Every crossing of that boundary is a place to drift. A model paraphrases; that’s much of what makes it useful, and in a prose layer that gets re-parsed, it’s exactly what you can’t afford. The same behavior phrased two ways becomes two steps, or one step with a regex loosened until it matches both, and a loosened regex is a bug that looks like hygiene. When a scenario failed, the debugging forked three ways: wrong behavior, wrong sentence, or wrong binding between the sentence and the code. Some of our flakiest generated tests weren’t flaky at the level of behavior at all. The round-trip itself was the flake: meaning got negotiated twice on its way to execution, by a writer and a parser who never met.

When two parties keep miscommunicating through an intermediary, you remove the intermediary. With a machine writing both sides of the conversation, the prose wasn’t communication anymore; it was an intermediate representation with bad properties. So we retired it.

What replaced it is the behavior catalog: a typed, machine-checkable inventory of every observable behavior in a system, each entry carrying typed semantics and a provenance citation to file and line in the source it came from. The citation isn’t decorative. A gate greps the cited excerpt out of the source rather than trusting the line number, so a citation that drifts fails the build instead of quietly lying. From the catalog, the factory projects test skeletons deterministically: same catalog in, same skeletons out, every run, with no prose in between to negotiate. A model fills only the irreducible parts, the assertions and setup that genuinely require judgment, and gates police the fill; selectors-grounded rejects any selector not found in the source, and no-todo-fill rejects a skeleton handed back with its hard parts stubbed out. Determinism is the anti-flake property the round-trip could never have. The projection can’t paraphrase.
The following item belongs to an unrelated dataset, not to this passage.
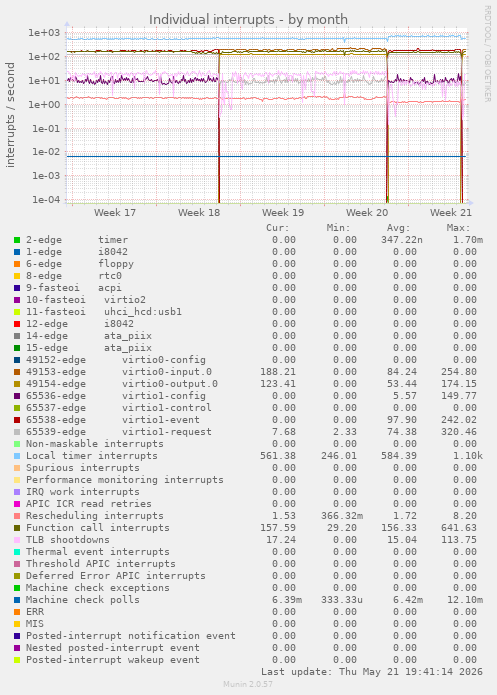This screenshot has width=497, height=695.
Task: Click the Munin 2.0.57 footer text
Action: pyautogui.click(x=248, y=684)
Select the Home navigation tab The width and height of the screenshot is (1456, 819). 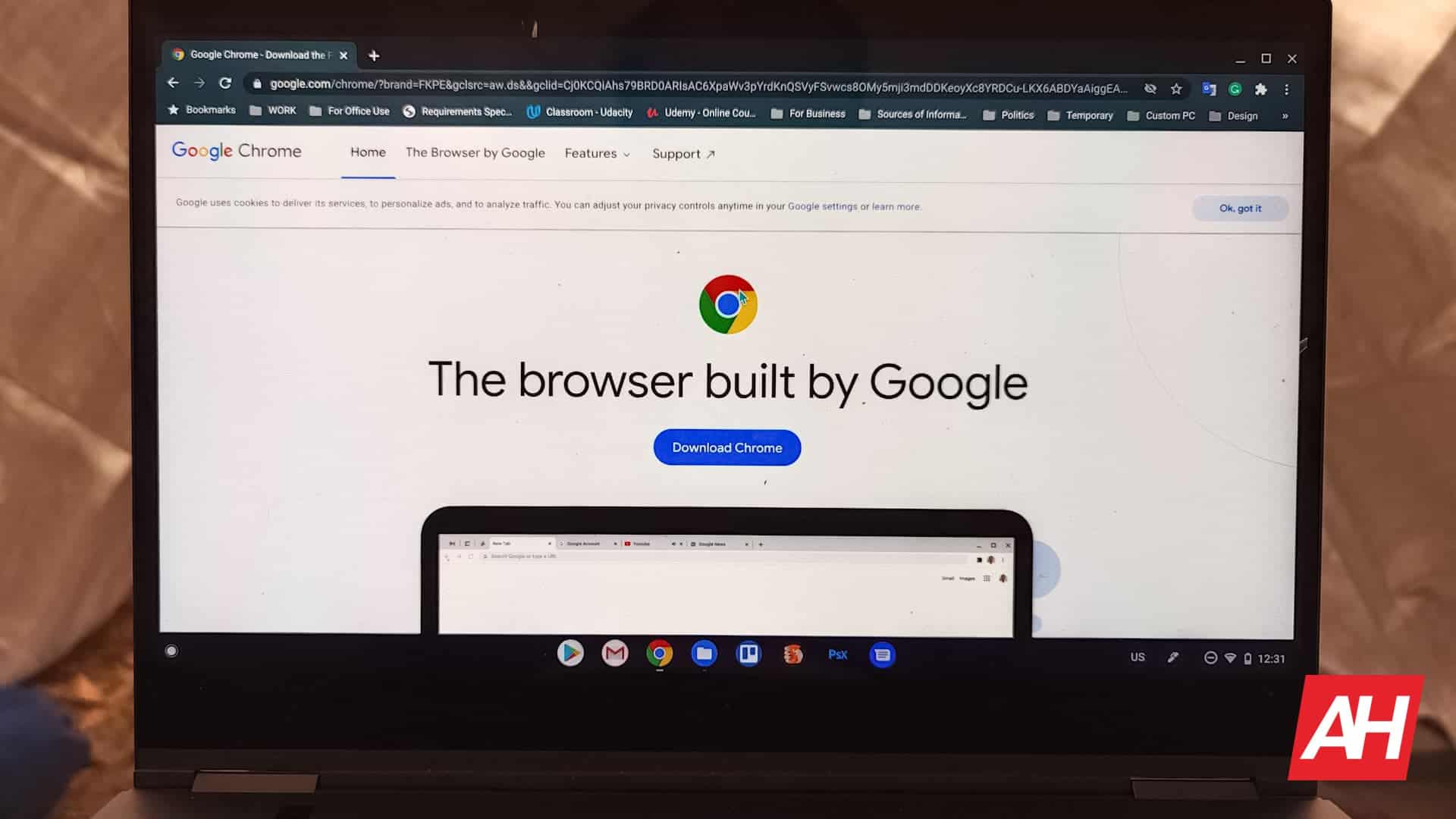(x=369, y=153)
The honest objection is that we threw away the thing Gherkin was actually for. Feature files exist so humans can read what the system does without reading code, and a typed catalog looks, at first glance, like a retreat from that. It took us a while to see that the readability had moved rather than died. A catalog entry is one row: the behavior, its semantics, where it lives in source. An inventory turns out to be easier to review than a narrative, because review of a narrative means reading all of it, and nobody reads all of it. We’d built a station for producing artifacts whose entire value depended on a kind of reading that doesn’t survive contact with generated volume.

That last point is the one that generalizes beyond test formats. When a factory regenerates a suite, the diff might be thousands of lines of test code, and asking a human to review that is asking for unverified trust: the reviewer approves what they can’t hold. What a human should review instead is the behavioral diff. Which behaviors were added to the catalog, which were removed, which changed semantics, each with its citation into source. That diff is small. It’s typed, it’s provenance-checked by a gate before any human sees it, and it’s the actual decision being made; the regenerated code is a consequence, the way a compiled binary is a consequence. Review the decision, let the machinery prove the consequence follows, and check the transcript if you want to see the proving.

Gherkin asked people to read prose so they could trust code. The catalog asks them to read a diff of behaviors so the code can be regenerated underneath them without re-earning trust by hand each time. The team that turned down our feature files was reviewing at the right level before we were, and their rejection was the cheapest correct review we’ve ever received.